If the Jesus Christ of the Bible (not “The Message” or any of the other perverted so-called “versions”) isn’t “enough,” then you do not know Him. As A. W. Tozer wrote: “Some of you know something of that which has been called ‘the dark night of the soul.’ Some of you have spiritual desire and deep longing for victory but it seems to you that your efforts to go on with God have only brought you more bumps and more testings and more discouragement. You are tempted to ask, ‘How long can this go on??” . . .

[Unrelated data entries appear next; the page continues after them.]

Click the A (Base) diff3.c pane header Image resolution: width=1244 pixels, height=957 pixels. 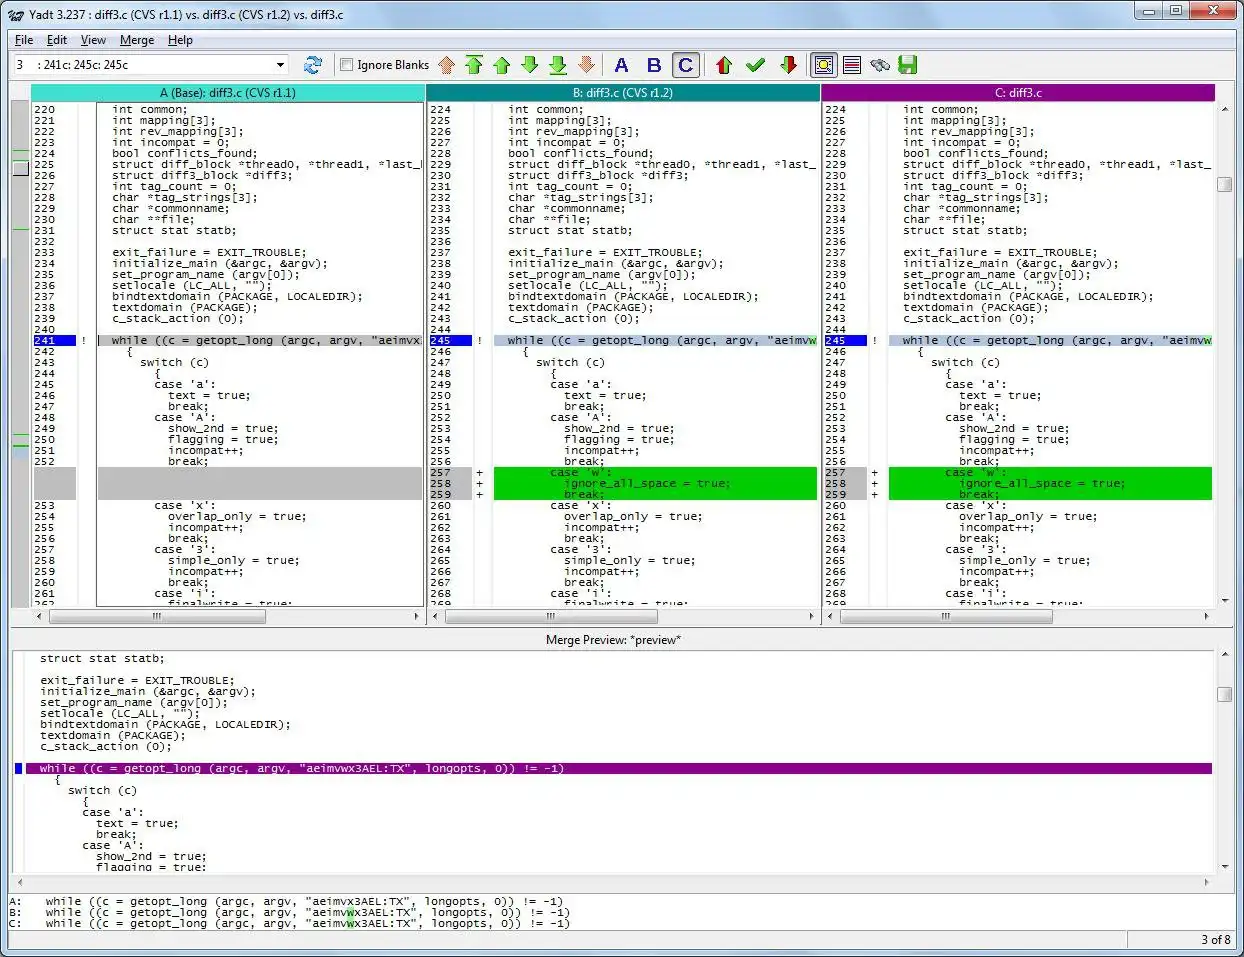pos(228,93)
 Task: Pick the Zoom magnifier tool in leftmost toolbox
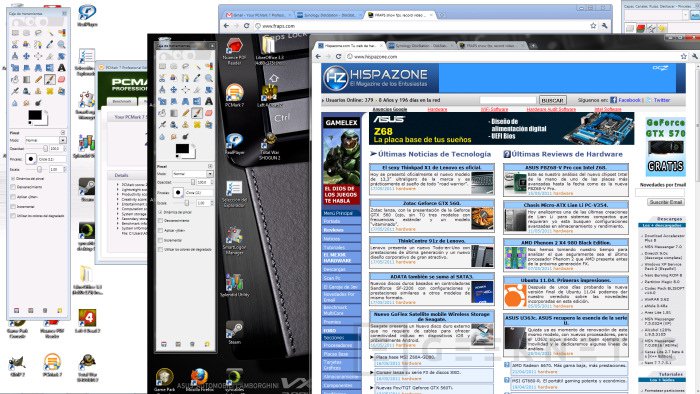tap(62, 44)
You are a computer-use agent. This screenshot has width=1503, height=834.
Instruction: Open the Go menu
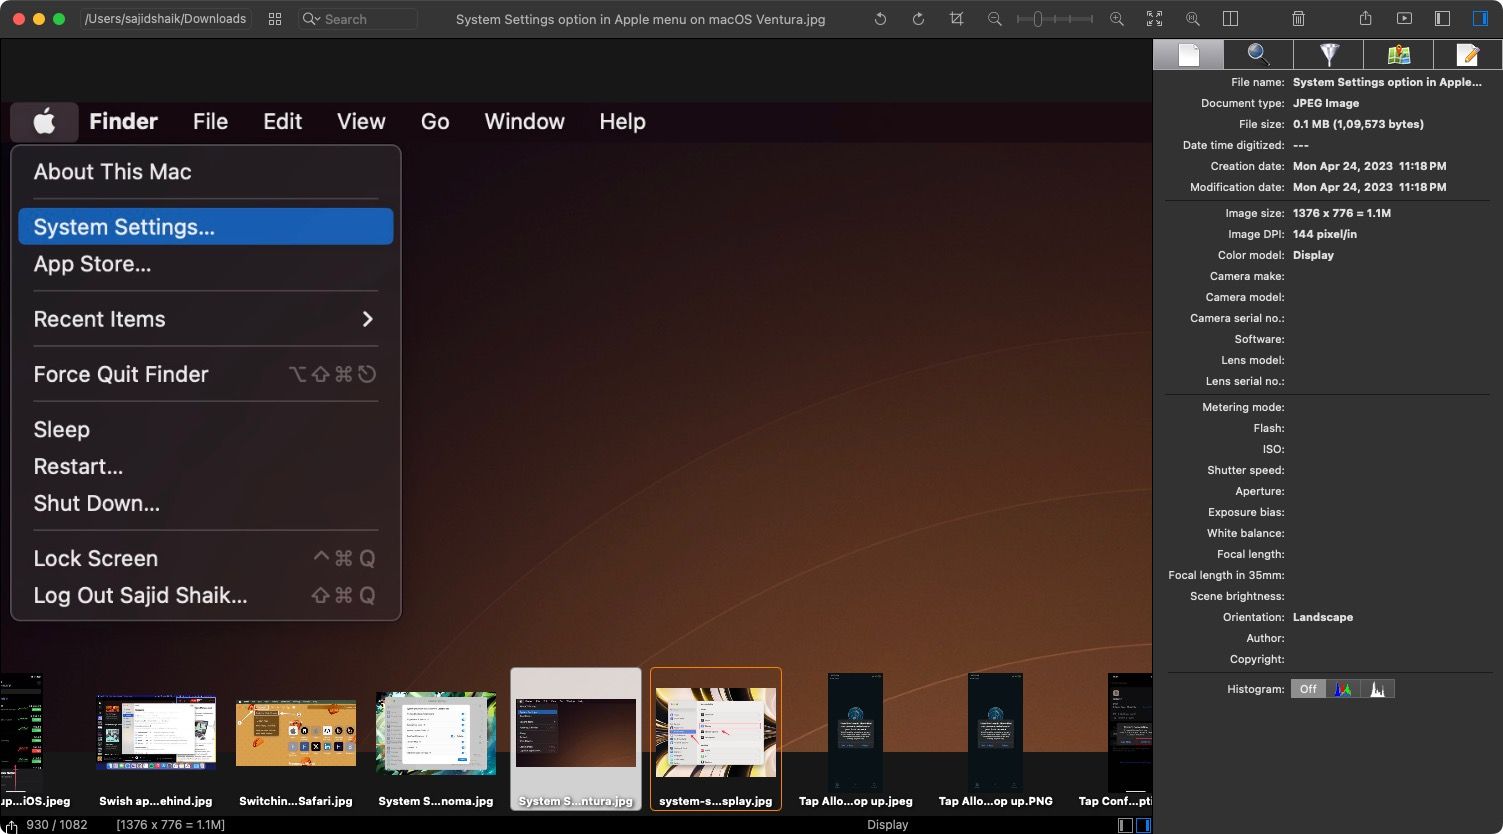pos(435,121)
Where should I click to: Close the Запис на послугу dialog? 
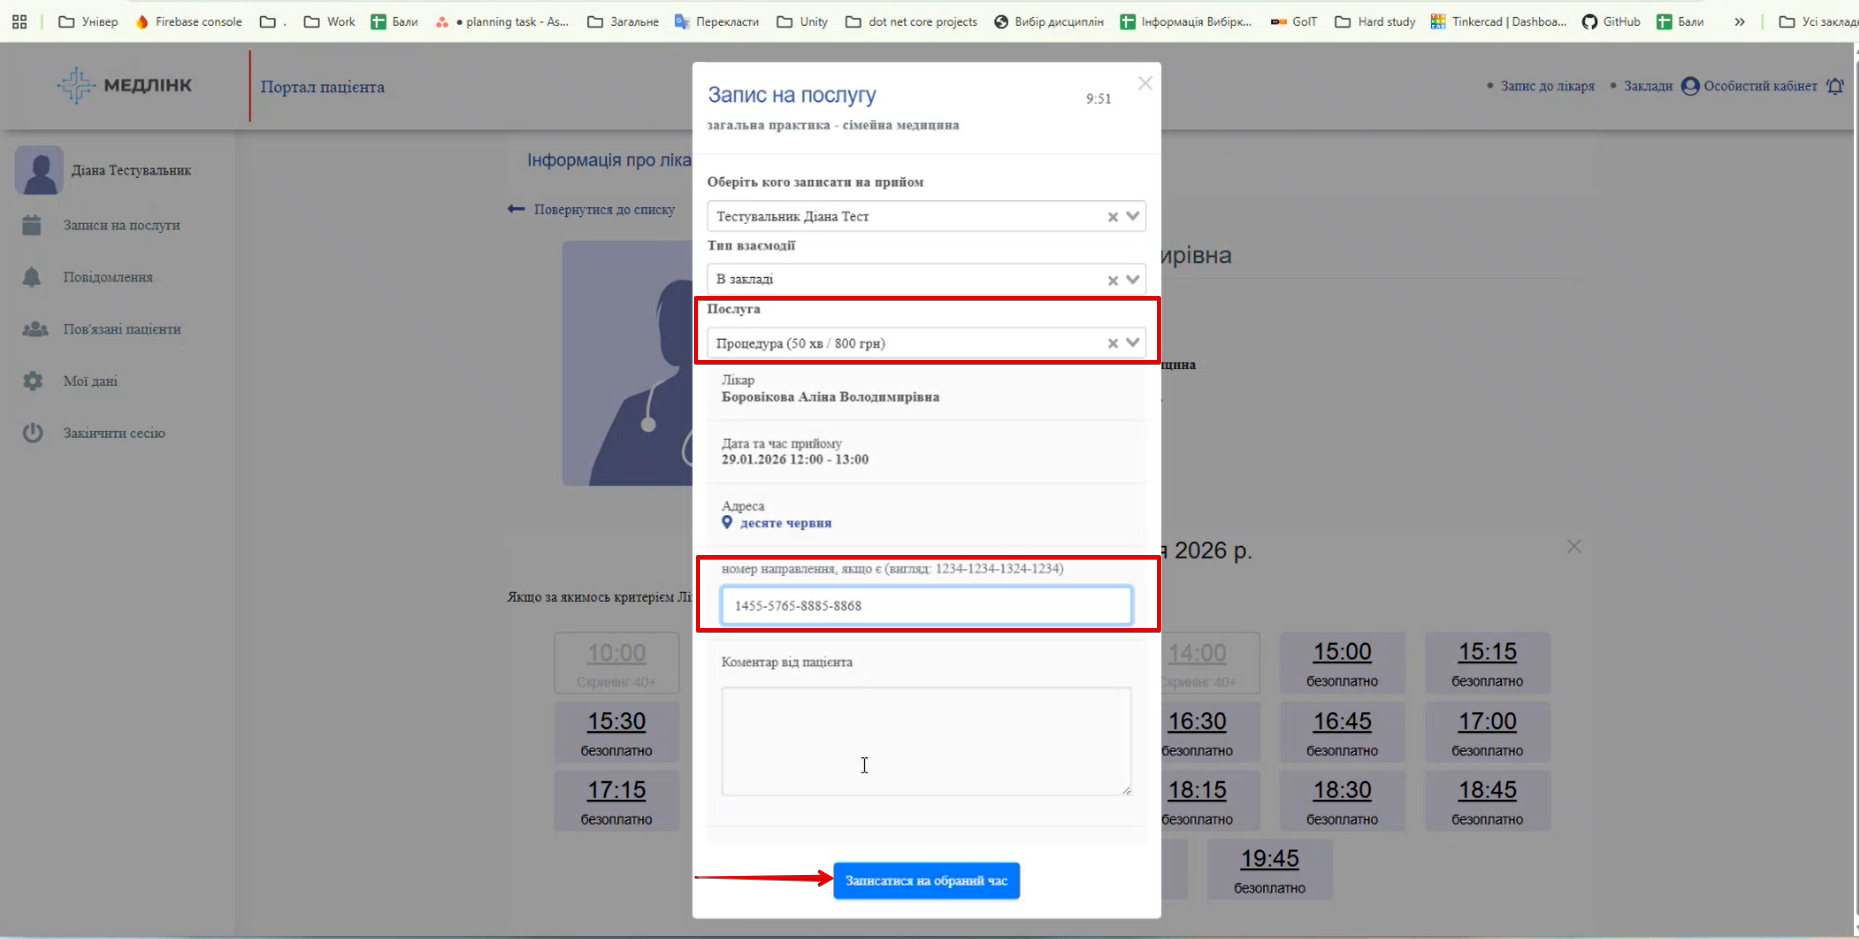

“Yes, there is a dark night of the soul. There are few Christians willing to go into this dark night and that is why there are so few who enter into the light. It is impossible for them ever to know the morning because they will not endure the night.”
It may minister to your heart to read the following, also by Tozer: “We are all idealists. We picture to ourselves a life on earth completely free from every hindrance, a kind of spiritual utopia where we can always control events, where we can move about as favorites of heaven, adjusting circumstances to suit ourselves. This we feel would be quite compatible with the life of faith and in keeping with the privileged place we hold as children of God.
“In thinking thus we simply misplace ourselves; we mistake earth for heaven and expect conditions here below which can never be realized till we reach the better world above. While we live we may expect troubles, and plenty of them. We are never promised a life without problems as long as we remain among fallen men.”
The question is where is your heart? Is it humbled under the mighty hand of God, willing to cry out with the Savior, “Not my will, but thine be done?” Or, is it retreating into a corner of self-pity, anger, fear, and rebellion? Perhaps your heart has been committed to the Lord Jesus Christ, but you still find yourself drawn to outside sources of comfort and assurance that have no solid foundation in the Word of God. Maybe your heart is broken, and filled with unresolved issues that keep you from going forward in your life in Christ.
Wherever your heart is right now, won’t you open it up before the Lord and ask Him to show you what He desires for your heart? Remember, Jesus said, “The Spirit of the Lord is upon me, because he hath anointed me to preach the gospel to the poor; he hath sent me to heal the brokenhearted, to preach deliverance to the captives, and recovering of sight to the blind, to set at liberty them that are bruised” Luke 4:18. No one, or nothing else, can do what Jesus can do. He is God’s solution to every problem, and to every heart. That, my friends, is God’s perspective—Jesus Christ!